Netflix founder and CEO, Reed Hastings, famously told his product team how Netflix wasn’t actually competing against other streaming services, but with work, wine, outdoor sports and other solutions people tried, to pass a boring evening at home.

This kind of thinking outside of your own product and from the customer’s point of view is what separates great product leaders from the merely good; and it is little wonder then that, with such customer orientation, Netflix is one of the most innovative companies on the planet.

Great PMs vs Good PMs:

The only companies who succeed over the long-term will be those who define themselves based on their customers’ needs and desires and not those who bank on the presumed longevity of their products.

Usually, PMs can become so focused on continually shipping features on time and delivering the next great product, that they may neglect to take the time to speak to actual users and fully understand the implications of their last product launch.

The thing is that the real difference between a good and a great Product manager may take years to reflect in terms of impact on the market.

It’s easy to be a good PM in the shorter term by shipping a number of features and enhancements than a great PM who takes time off to figure out ‘what to build’ that actually solves the real user problem before rushing to build it. Good PMs keep shipping, whereas great PMs go back to the user every time they ship something.

I personally know tons of people who’ve built their own apps and web products or are working on one right now. But the reason very few actually succeed is because as engineers, coders and makers, it’s way easier for us to rush through the intangibles of actually talking to our users and getting to really understand them ,and get down to doing the ‘real’, tangible work of writing code.

Every tech company worth it’s salt today has great talent available in it’s engineering armada, itching to build whatever is it that you need built.

Building is the easy part. What to build is the real million dollar question.

There were many dating apps before Tinder but no-one really ‘got’ that the main pain-point of the user was the rejection that they faced (men) and the continual messages that women got from men they weren’t interested in (women). When surveyed, men said that they wanted more women on dating apps whereas women wanted a better selection of men.
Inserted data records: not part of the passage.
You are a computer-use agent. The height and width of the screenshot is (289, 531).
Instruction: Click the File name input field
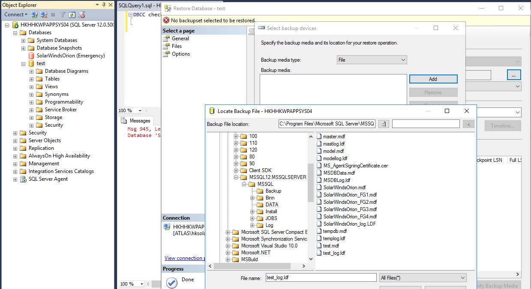(x=321, y=278)
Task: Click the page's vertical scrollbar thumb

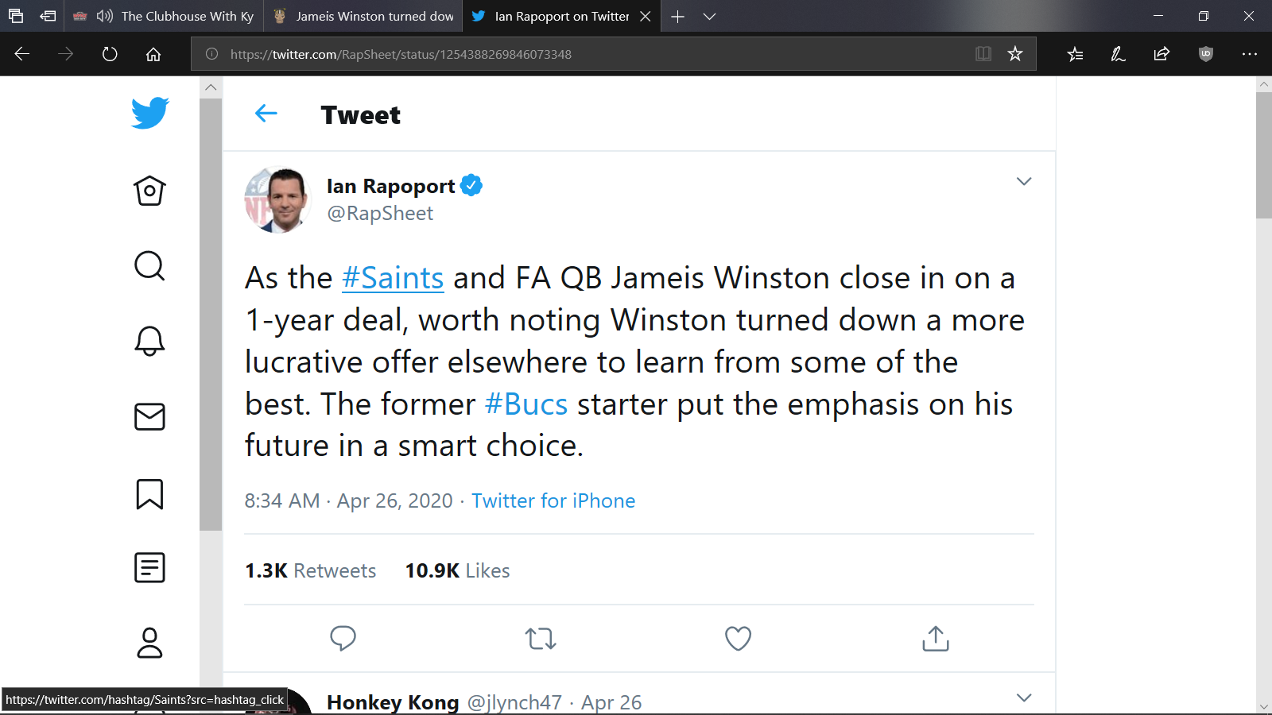Action: (1264, 155)
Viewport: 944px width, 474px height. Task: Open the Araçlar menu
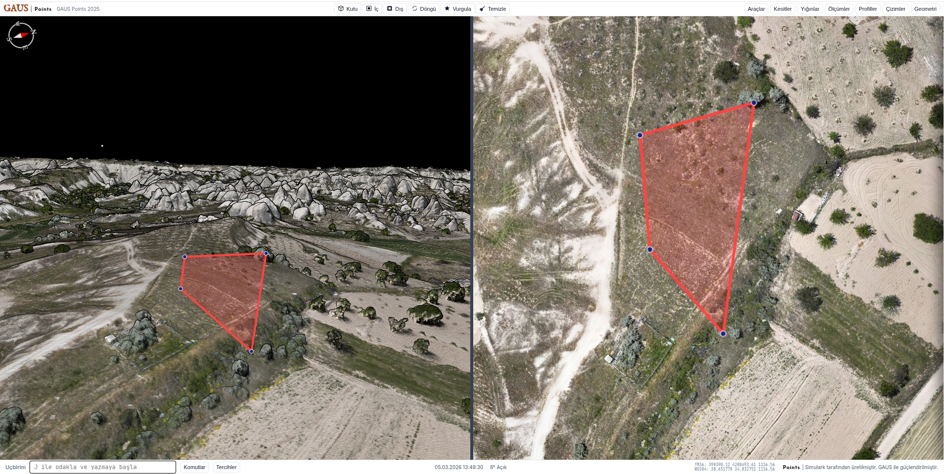click(x=756, y=9)

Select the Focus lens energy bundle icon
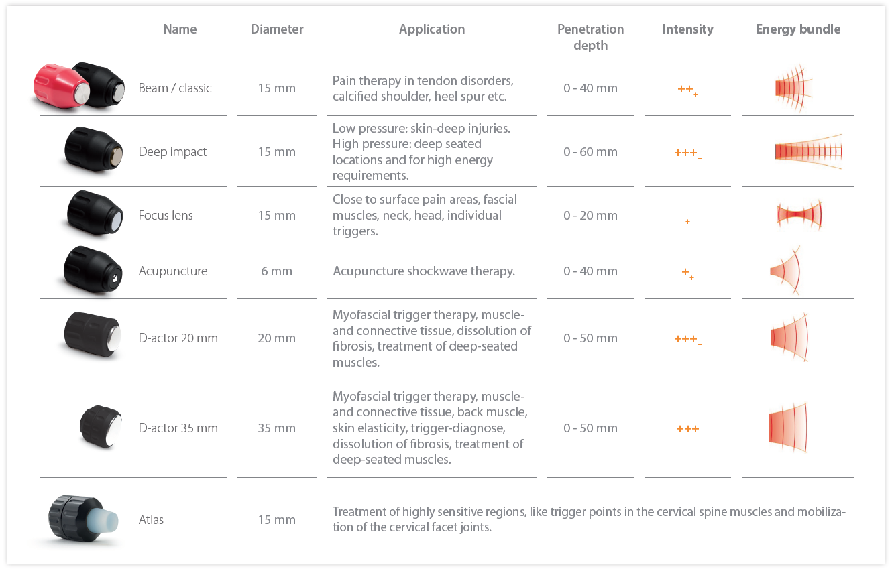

Tinder solved both user problems with a double opt-in and created a multi-billion dollar market in the process.

Nobody really cares about your shiny new feature or product! Customers buy benefits or expected outcomes! They buy solutions to their problems.

Users tend to frame their problems in the form of pre-existing solutions. As product managers, it’s our job to dig deep, keep asking ‘why’ and uncover the real problem before deciding on what to build.

PMs that take the time to do this will grow beyond knowing what their customers want and will eventually develop an understanding of why customers want whatever they’re asking for. This distinction’s importance cannot be overstated. Usually when a customer asks for something, their request reflects an underlying need that can be better addressed by a solution the customer hasn’t thought of yet.

Because at it’s core, the fundamental responsibility of a product manager is not to be the company’s leading expert on the product but to be the company’s leading expert on the customer.

At a fundamental level, product management deals with the most difficult problem in human experience: how to see things from other people’s point of view.

Building products for others to use is ultimately an act of empathy. Every decision made about how a thing is built and how it should be used comes from the worldview of the maker. How well they can see things through the user’s eyes determines the value of their work. No one person can see the world through another’s eyes. It’s all approximation and guesswork.

The only way is to consistently talk to and ask your customers.

Two years ago, Groove CEO Alex Turnbull noticed a spike in churn and wanted to go beyond the data he was seeing to try and figure out why. So he cut right to the chase: he emailed every single customer and asked for just 10 minutes of their time to talk. As a result, he spent more than 100 hours talking to 500 Groove customers and ended up with feedback that helped him right the ship and save the company.